→ WHAT TO WORK ON: Could you retype exactly the lines below between the one holding "This screenshot has width=586, height=364." and the one holding "You are a computer-use agent. Viewport: 360px", inclusive, leaving out any pictures?

→ RECORDS:
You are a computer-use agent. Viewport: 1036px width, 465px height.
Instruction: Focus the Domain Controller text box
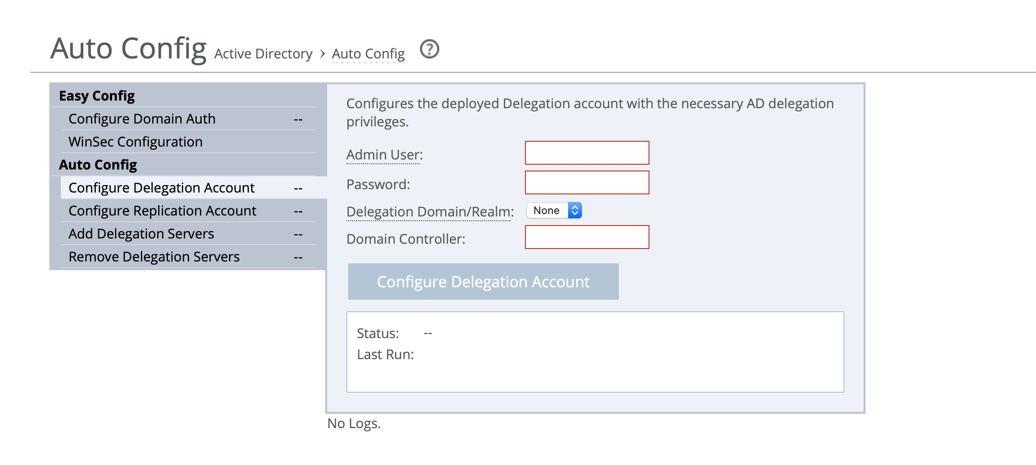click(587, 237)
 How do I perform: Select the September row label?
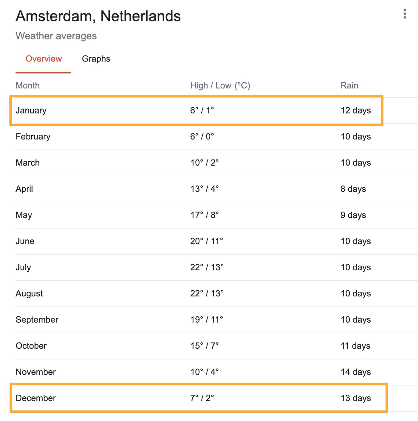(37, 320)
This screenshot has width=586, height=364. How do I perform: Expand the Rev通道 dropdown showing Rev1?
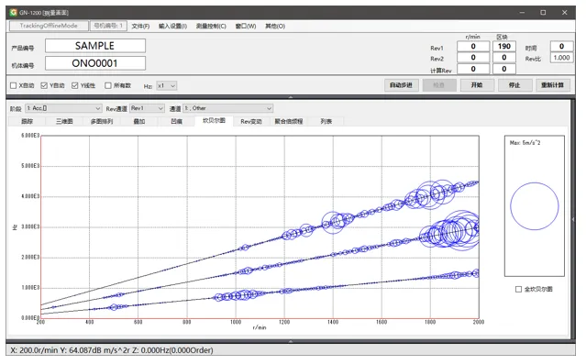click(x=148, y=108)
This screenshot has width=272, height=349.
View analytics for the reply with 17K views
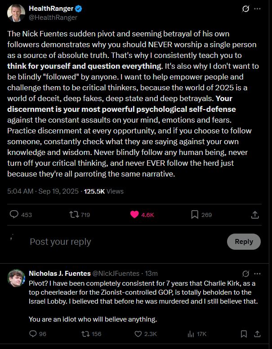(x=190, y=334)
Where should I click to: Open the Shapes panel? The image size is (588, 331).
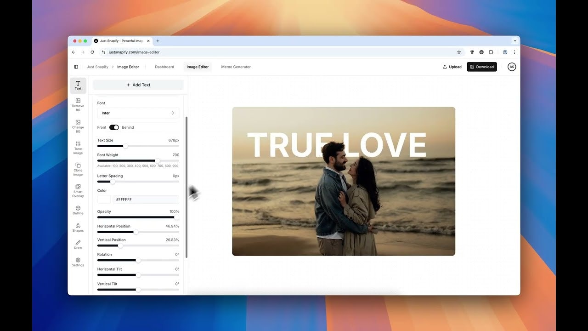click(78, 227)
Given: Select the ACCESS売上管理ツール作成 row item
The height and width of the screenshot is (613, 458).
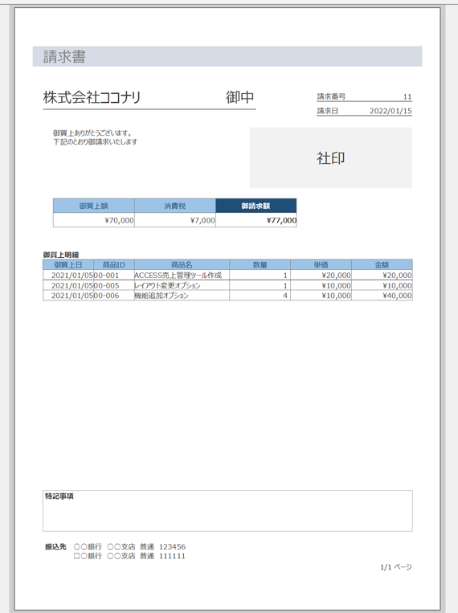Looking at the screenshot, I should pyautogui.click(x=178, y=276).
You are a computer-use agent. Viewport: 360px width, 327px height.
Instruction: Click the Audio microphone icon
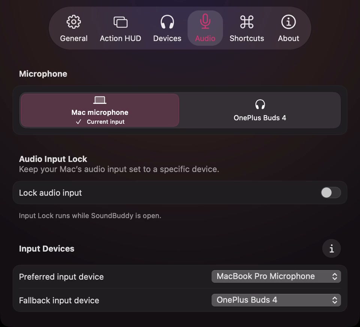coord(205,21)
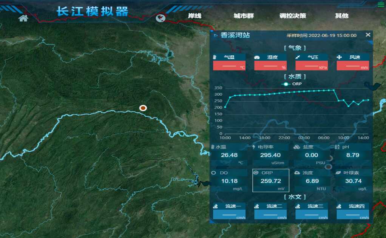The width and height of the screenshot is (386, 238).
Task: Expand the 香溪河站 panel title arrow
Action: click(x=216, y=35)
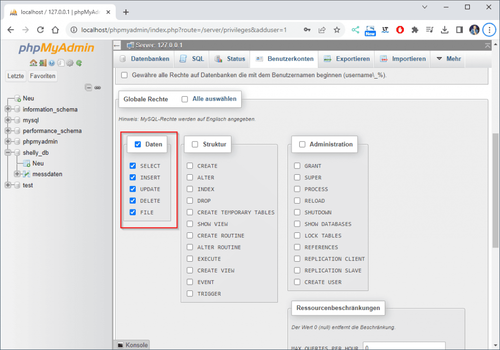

...

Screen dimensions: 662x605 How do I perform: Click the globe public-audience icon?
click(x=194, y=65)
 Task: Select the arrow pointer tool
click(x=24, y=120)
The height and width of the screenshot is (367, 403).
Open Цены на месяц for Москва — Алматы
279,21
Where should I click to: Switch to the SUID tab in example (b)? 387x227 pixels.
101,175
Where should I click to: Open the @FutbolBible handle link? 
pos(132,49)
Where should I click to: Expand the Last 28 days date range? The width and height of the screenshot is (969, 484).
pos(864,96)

→ SOLVED EXERCISE:
This screenshot has width=586, height=364. How do I perform: Expand the Rev通道 dropdown showing Rev1?
click(x=148, y=108)
This screenshot has width=272, height=349.
View analytics for the reply with 17K views
(x=190, y=334)
Where should I click to: Open the Shapes panel? The image size is (588, 331).
click(78, 227)
Given: Select the ACCESS売上管理ツール作成 row item
The height and width of the screenshot is (613, 458).
Looking at the screenshot, I should pyautogui.click(x=178, y=276).
You are a computer-use agent. Viewport: 360px width, 327px height.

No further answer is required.